Vitamin C:  A water soluble vitamin that functions as a powerful antioxidant.

For those of you who are not interested in the scientific terms, how about this:  If someone offered you a pill that helped you feel full, lose weight (or maintain a healthy weight) and prevent disease would you take it?  Well, you don't have to rush to your doctor to get a prescription.  Just go to the supermarket and purchase some (organic) berries.  

Some of the easiest to find and eat berries include strawberries, cherries, blueberries, blackberries, raspberries and cranberries.  Of course, there are so many other amazing berries available, but they are harder to find.  For example, the acai berry is packed full of nutrients, but they aren't available at all supermarket produce departments since they are native to the rain forests of South America.

We always have berries at home.  If they aren't in season, you can easily buy frozen berries.   We use the frozen berries in smoothies, in healthful pancakes, as a side fruit salad and we even defrost them and put them atop salads.  My favorite way to eat berries is on top of salad.  

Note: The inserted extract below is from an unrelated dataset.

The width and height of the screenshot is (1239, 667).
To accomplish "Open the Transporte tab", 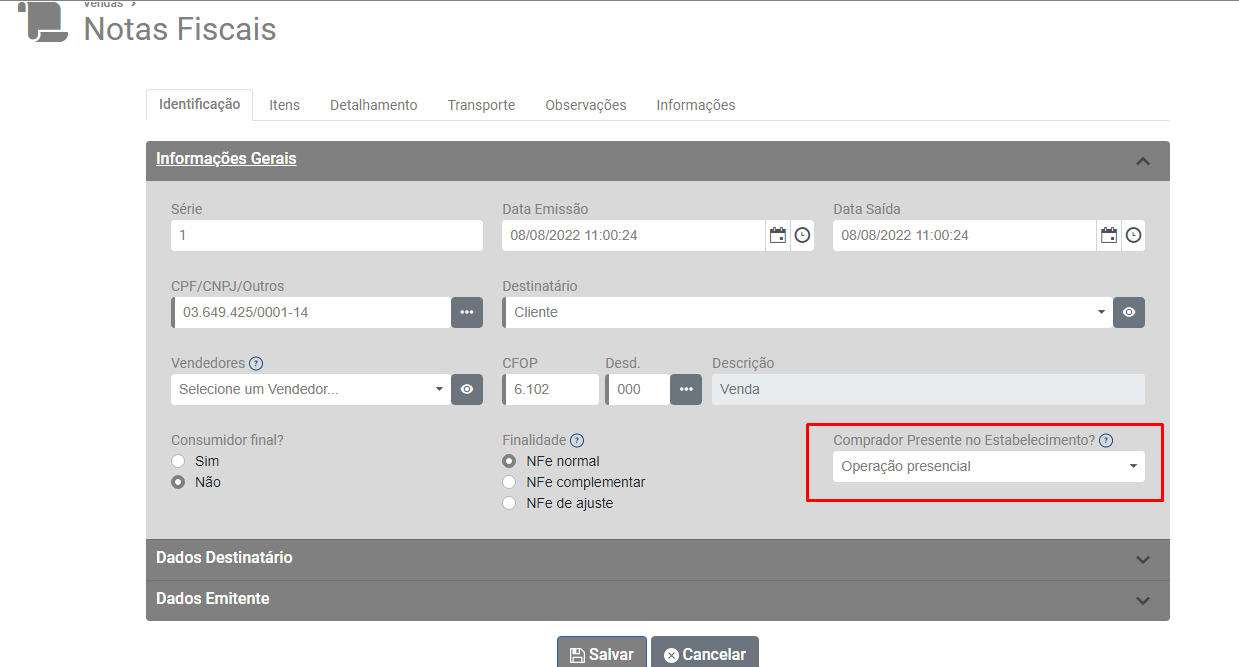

Strawberries, blackberries and cranberries atop a spinach, kale and arugula salad.  (Paired with a mushroom and wild rice casserole and a little bit of chicken).  I love this meal and made it for our family a few nights ago.
We keep a TON of fresh fruit at our house.  The key is to keep the fruit in sight.  So, we have a huge bowl of oranges, apples, bananas and pears on the kitchen table.  We also make sure we keep the berries in the front of the fridge so we can see them each time we open the fridge door. When we get hungry for a snack, the first thing we think of is fresh fruit.  We eat fruit and veggies literally all day long.  You can eat fruits all day long and never feel badly about your decision to do so.  In fact, you will be feeling great physically and mentally with a daily dose!